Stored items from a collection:
================

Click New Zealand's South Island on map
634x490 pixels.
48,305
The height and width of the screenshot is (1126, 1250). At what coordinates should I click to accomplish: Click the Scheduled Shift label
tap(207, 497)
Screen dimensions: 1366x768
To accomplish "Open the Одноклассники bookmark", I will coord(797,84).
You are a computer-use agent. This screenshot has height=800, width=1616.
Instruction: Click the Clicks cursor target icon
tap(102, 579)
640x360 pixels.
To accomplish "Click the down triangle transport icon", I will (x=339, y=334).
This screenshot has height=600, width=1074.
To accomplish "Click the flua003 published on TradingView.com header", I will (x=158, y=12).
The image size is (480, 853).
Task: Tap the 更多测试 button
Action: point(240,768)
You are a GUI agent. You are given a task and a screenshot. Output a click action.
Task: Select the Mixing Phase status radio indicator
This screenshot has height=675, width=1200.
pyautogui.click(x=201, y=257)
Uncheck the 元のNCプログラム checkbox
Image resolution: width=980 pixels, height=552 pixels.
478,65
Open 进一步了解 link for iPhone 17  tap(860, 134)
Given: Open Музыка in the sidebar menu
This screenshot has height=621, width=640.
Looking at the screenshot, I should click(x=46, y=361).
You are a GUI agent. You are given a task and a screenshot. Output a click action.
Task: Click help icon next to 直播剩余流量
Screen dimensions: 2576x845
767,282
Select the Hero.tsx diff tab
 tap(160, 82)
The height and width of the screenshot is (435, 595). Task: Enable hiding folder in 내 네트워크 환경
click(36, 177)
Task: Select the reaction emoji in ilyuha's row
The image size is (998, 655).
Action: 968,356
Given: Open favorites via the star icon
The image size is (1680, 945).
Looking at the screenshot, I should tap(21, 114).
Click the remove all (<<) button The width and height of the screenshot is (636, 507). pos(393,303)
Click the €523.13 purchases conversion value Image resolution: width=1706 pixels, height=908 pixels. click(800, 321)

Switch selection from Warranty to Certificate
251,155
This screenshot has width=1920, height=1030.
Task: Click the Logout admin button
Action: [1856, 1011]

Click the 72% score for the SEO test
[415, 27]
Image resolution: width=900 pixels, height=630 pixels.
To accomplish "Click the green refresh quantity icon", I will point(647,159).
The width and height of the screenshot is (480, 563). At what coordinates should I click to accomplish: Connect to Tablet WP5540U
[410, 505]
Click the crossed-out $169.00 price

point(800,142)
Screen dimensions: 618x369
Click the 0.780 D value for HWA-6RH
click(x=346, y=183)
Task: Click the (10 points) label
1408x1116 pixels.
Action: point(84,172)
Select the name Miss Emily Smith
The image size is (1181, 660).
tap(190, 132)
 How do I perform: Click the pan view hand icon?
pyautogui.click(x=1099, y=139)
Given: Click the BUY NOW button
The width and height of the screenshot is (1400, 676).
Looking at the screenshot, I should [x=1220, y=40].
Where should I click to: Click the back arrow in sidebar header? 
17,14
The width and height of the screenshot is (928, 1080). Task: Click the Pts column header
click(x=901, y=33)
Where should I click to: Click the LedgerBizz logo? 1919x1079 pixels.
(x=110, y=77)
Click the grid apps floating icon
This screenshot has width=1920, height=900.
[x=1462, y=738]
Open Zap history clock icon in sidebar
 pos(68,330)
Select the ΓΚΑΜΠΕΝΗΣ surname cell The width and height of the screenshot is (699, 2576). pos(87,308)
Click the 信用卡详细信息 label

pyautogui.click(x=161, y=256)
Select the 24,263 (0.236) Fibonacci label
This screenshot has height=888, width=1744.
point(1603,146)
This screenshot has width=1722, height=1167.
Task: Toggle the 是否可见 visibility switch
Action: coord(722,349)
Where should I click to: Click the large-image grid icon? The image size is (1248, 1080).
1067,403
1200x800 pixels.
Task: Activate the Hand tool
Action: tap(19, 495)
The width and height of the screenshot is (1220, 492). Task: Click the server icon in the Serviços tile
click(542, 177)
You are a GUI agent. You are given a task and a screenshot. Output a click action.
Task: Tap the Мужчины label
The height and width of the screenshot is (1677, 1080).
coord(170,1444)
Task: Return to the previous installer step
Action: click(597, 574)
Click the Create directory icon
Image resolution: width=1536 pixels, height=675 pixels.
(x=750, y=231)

================

Reproduce the data in full, precisely as given.

*Response to the task*
Click New Zealand's South Island on map
634x490 pixels.
48,305
The height and width of the screenshot is (1126, 1250). At what coordinates should I click to accomplish: Click the Scheduled Shift label
tap(207, 497)
Screen dimensions: 1366x768
To accomplish "Open the Одноклассники bookmark", I will coord(797,84).
You are a computer-use agent. This screenshot has height=800, width=1616.
Instruction: Click the Clicks cursor target icon
tap(102, 579)
640x360 pixels.
To accomplish "Click the down triangle transport icon", I will (x=339, y=334).
This screenshot has height=600, width=1074.
To accomplish "Click the flua003 published on TradingView.com header", I will (x=158, y=12).
The image size is (480, 853).
Task: Tap the 更多测试 button
Action: point(240,768)
You are a GUI agent. You are given a task and a screenshot. Output a click action.
Task: Select the Mixing Phase status radio indicator
This screenshot has height=675, width=1200.
pyautogui.click(x=201, y=257)
Uncheck the 元のNCプログラム checkbox
Image resolution: width=980 pixels, height=552 pixels.
478,65
Open 进一步了解 link for iPhone 17  tap(860, 134)
Given: Open Музыка in the sidebar menu
This screenshot has height=621, width=640.
Looking at the screenshot, I should click(x=46, y=361).
You are a GUI agent. You are given a task and a screenshot. Output a click action.
Task: Click help icon next to 直播剩余流量
Screen dimensions: 2576x845
767,282
Select the Hero.tsx diff tab
 tap(160, 82)
The height and width of the screenshot is (435, 595). Task: Enable hiding folder in 내 네트워크 환경
click(36, 177)
Task: Select the reaction emoji in ilyuha's row
The image size is (998, 655).
Action: 968,356
Given: Open favorites via the star icon
The image size is (1680, 945).
Looking at the screenshot, I should tap(21, 114).
Click the remove all (<<) button The width and height of the screenshot is (636, 507). pos(393,303)
Click the €523.13 purchases conversion value Image resolution: width=1706 pixels, height=908 pixels. click(800, 321)

Switch selection from Warranty to Certificate
251,155
This screenshot has width=1920, height=1030.
Task: Click the Logout admin button
Action: [1856, 1011]

Click the 72% score for the SEO test
[415, 27]
Image resolution: width=900 pixels, height=630 pixels.
To accomplish "Click the green refresh quantity icon", I will point(647,159).
The width and height of the screenshot is (480, 563). At what coordinates should I click to accomplish: Connect to Tablet WP5540U
[410, 505]
Click the crossed-out $169.00 price

point(800,142)
Screen dimensions: 618x369
Click the 0.780 D value for HWA-6RH
click(x=346, y=183)
Task: Click the (10 points) label
1408x1116 pixels.
Action: point(84,172)
Select the name Miss Emily Smith
The image size is (1181, 660).
tap(190, 132)
 How do I perform: Click the pan view hand icon?
pyautogui.click(x=1099, y=139)
Given: Click the BUY NOW button
The width and height of the screenshot is (1400, 676).
Looking at the screenshot, I should [x=1220, y=40].
Where should I click to: Click the back arrow in sidebar header? 
17,14
The width and height of the screenshot is (928, 1080). Task: Click the Pts column header
click(x=901, y=33)
Where should I click to: Click the LedgerBizz logo? 1919x1079 pixels.
(x=110, y=77)
Click the grid apps floating icon
This screenshot has width=1920, height=900.
[x=1462, y=738]
Open Zap history clock icon in sidebar
 pos(68,330)
Select the ΓΚΑΜΠΕΝΗΣ surname cell The width and height of the screenshot is (699, 2576). pos(87,308)
Click the 信用卡详细信息 label

pyautogui.click(x=161, y=256)
Select the 24,263 (0.236) Fibonacci label
This screenshot has height=888, width=1744.
point(1603,146)
This screenshot has width=1722, height=1167.
Task: Toggle the 是否可见 visibility switch
Action: coord(722,349)
Where should I click to: Click the large-image grid icon? The image size is (1248, 1080).
1067,403
1200x800 pixels.
Task: Activate the Hand tool
Action: tap(19, 495)
The width and height of the screenshot is (1220, 492). Task: Click the server icon in the Serviços tile
click(542, 177)
You are a GUI agent. You are given a task and a screenshot. Output a click action.
Task: Tap the Мужчины label
The height and width of the screenshot is (1677, 1080).
coord(170,1444)
Task: Return to the previous installer step
Action: click(597, 574)
Click the Create directory icon
Image resolution: width=1536 pixels, height=675 pixels.
(x=750, y=231)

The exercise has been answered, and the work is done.